This article explores battle-tested practices for joining large fact tables to create ML training sets. These aren’t theoretical optimizations but practical strategies that address the real pain points data scientists and ML engineers face when working with production-scale data warehouses. The focus is on patterns that maintain correctness while achieving acceptable performance, recognizing that in ML feature engineering, correctness—preventing label leakage, maintaining point-in-time consistency, and creating features that match production—matters more than raw query speed.

Understanding the Fact Table Join Challenge

Before diving into solutions, we need to understand what makes fact table joins for ML uniquely challenging compared to typical analytical queries.

The Scale Problem:

Fact tables in production data warehouses routinely contain billions of rows. A retail transaction table might have 100 million rows per day. An ad impression table might have billions per day. Customer behavior event tables grow continuously as users interact with products. When joining multiple such tables to create a training dataset with hundreds of millions of examples, you’re dealing with queries that process terabytes of data.

Unlike typical business intelligence queries that aggregate data (group by, sum, count), ML training set construction often requires row-level joins to create per-example features. You can’t aggregate away the problem—each training example might need its own unique set of features derived from potentially millions of related fact table rows.

The Fan-Out Problem:

Fact table joins naturally create fan-outs where one row in the base table (your training examples) joins to many rows in feature tables. Consider building a customer churn prediction model where each training example is one customer in one month. Joining to the transactions table brings in potentially dozens or hundreds of transactions per customer. Joining to the customer service interactions table adds more rows. Each join multiplies the row count.

This fan-out is intentional—you need those transaction details to create features. But naive joins create exploding intermediate results. A 10-million customer training set joining to tables that average 50 related rows each creates a 500-million row intermediate result.
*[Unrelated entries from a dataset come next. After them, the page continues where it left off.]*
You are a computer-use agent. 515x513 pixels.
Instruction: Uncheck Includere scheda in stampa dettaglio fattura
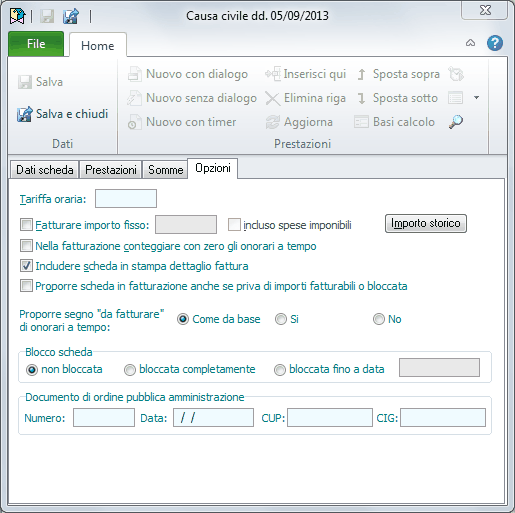pyautogui.click(x=26, y=266)
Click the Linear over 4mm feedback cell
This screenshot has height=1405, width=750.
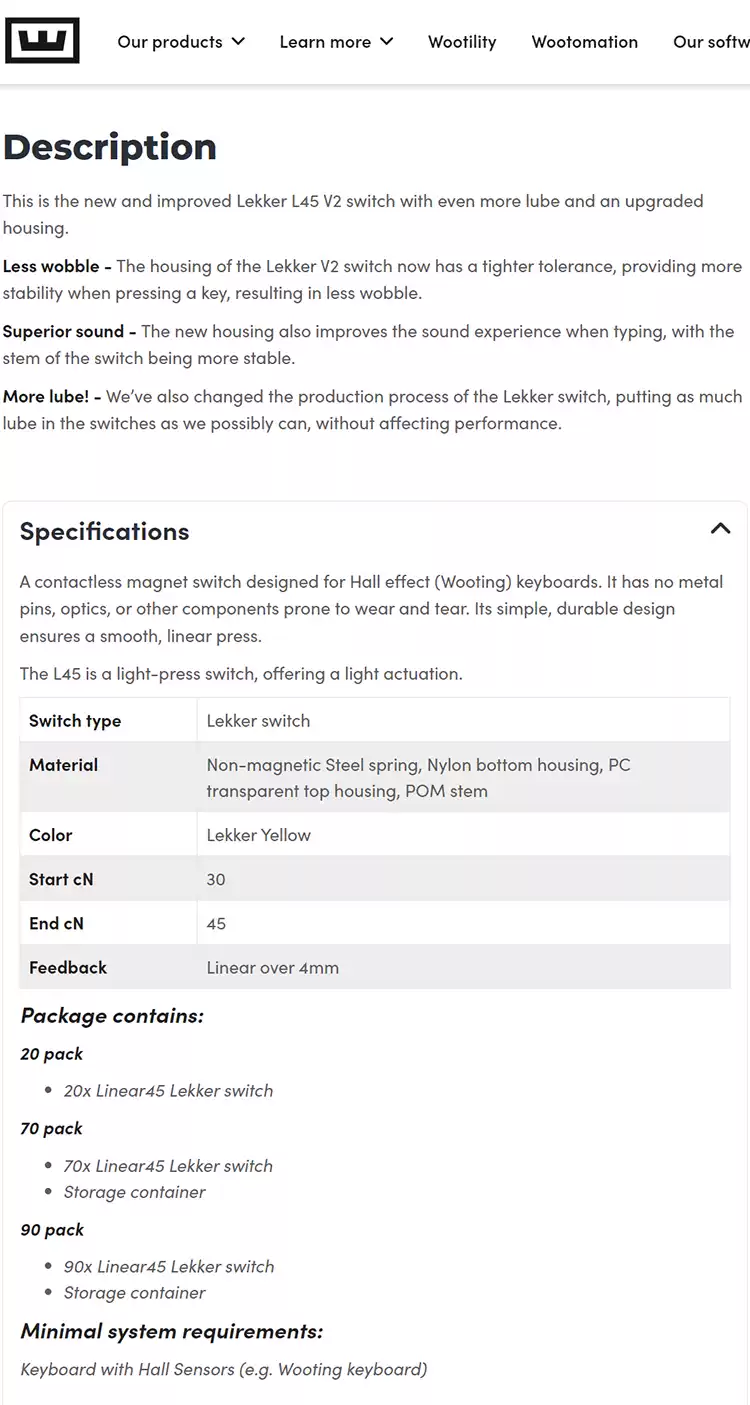[x=272, y=967]
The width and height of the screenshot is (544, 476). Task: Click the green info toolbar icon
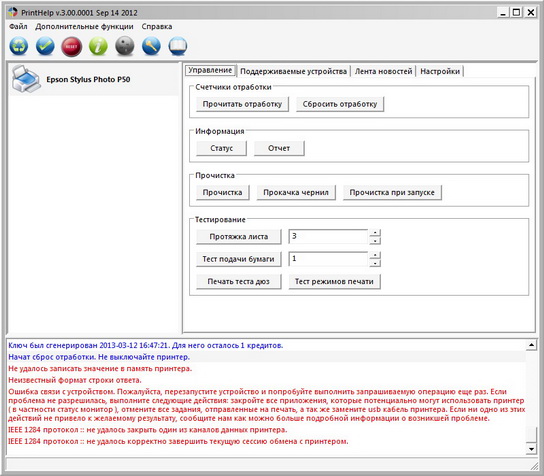tap(98, 46)
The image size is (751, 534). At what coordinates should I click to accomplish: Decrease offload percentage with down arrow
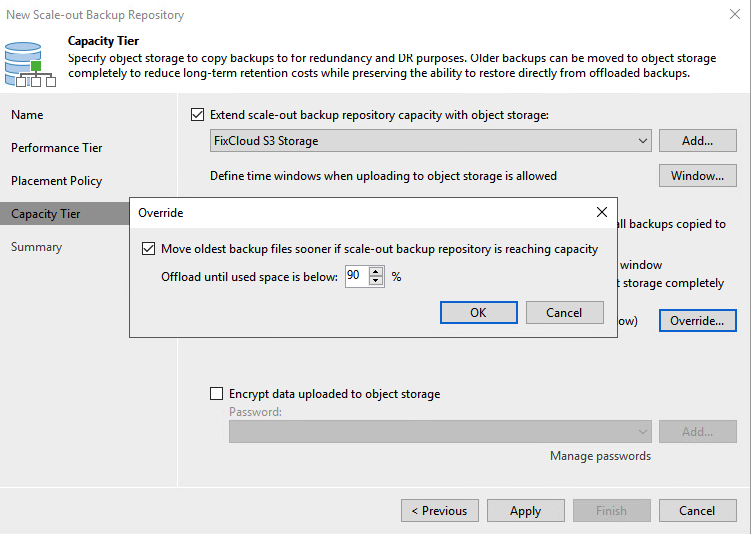pyautogui.click(x=376, y=281)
Multiple such joins compound the problem, quickly exceeding memory limits or creating performance disasters.

The Temporal Complexity Problem:

ML models predict future outcomes based on past features. This temporal relationship creates strict requirements: features must represent only information available at prediction time, excluding any data from the future that would cause label leakage. For time-series forecasting or churn prediction, this means point-in-time joins where features are calculated using only historical data up to a specific timestamp.
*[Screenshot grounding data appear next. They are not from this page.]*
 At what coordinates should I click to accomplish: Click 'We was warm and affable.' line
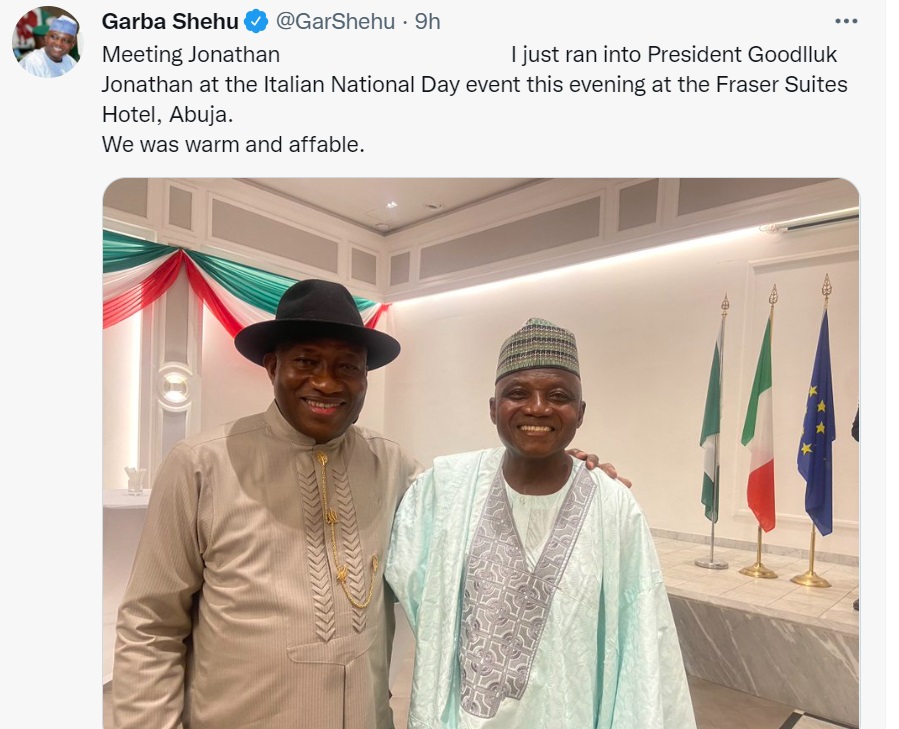point(233,144)
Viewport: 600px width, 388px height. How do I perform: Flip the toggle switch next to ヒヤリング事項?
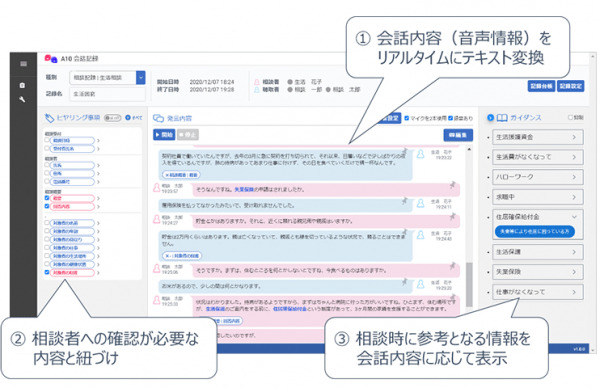(112, 118)
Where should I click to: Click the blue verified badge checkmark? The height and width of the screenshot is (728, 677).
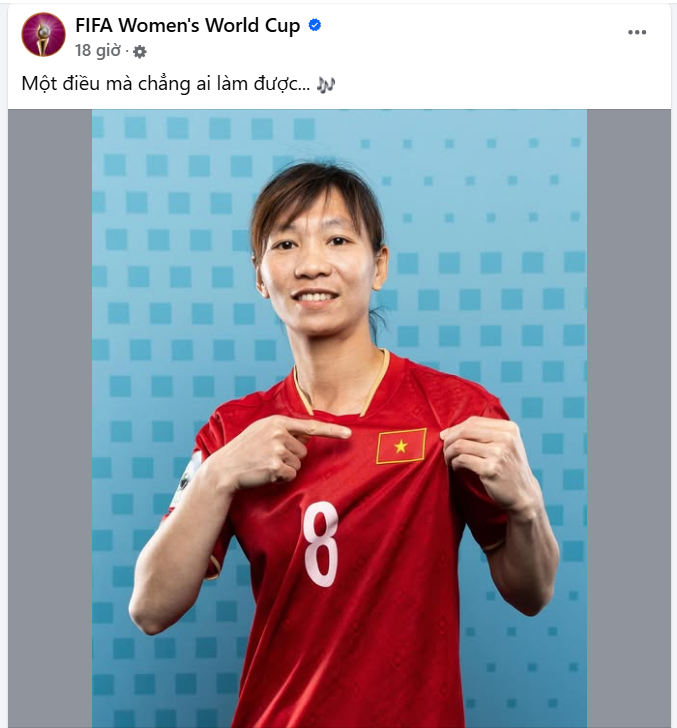point(315,25)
Implementing point-in-time correctness is straightforward conceptually but complex in practice. You need to filter every joined table by timestamp, handle varying event granularities (daily aggregates, hourly events, real-time updates), and ensure consistency across tables with different update cadences. Mistakes here are silent—the query runs successfully but produces a model that performs unrealistically well in training and fails in production.

The Query Optimizer Challenge:

Data warehouse query optimizers are tuned for analytical workloads—filtering, grouping, and aggregating. They struggle with ML workload patterns involving complex multi-way joins, large intermediate results, and aggregations at the individual example level rather than summary statistics.

Optimizers might choose poor join orders, fail to push down filters effectively, or produce execution plans that spill to disk excessively. Unlike traditional analytics where you can manually tune a query until performance is acceptable, ML feature engineering queries are often generated programmatically, making manual optimization infeasible.

⚠️ Common Pitfalls to Avoid

Label Leakage: Accidentally including future information in features
Fan-Out Explosion: Unconstrained joins creating billions of intermediate rows
Memory Overflow: Intermediate results exceeding available memory
Cartesian Products: Missing join conditions creating exponential results
Inconsistent Granularity: Mismatched join keys causing duplicates/drops
Non-Deterministic Aggregations: Order-dependent results from implicit grouping

Strategy 1: Build Spine Table First

The foundation of successful fact table joins for ML is creating a spine table—a primary table containing one row per training example with the label and all identifying keys needed for joins.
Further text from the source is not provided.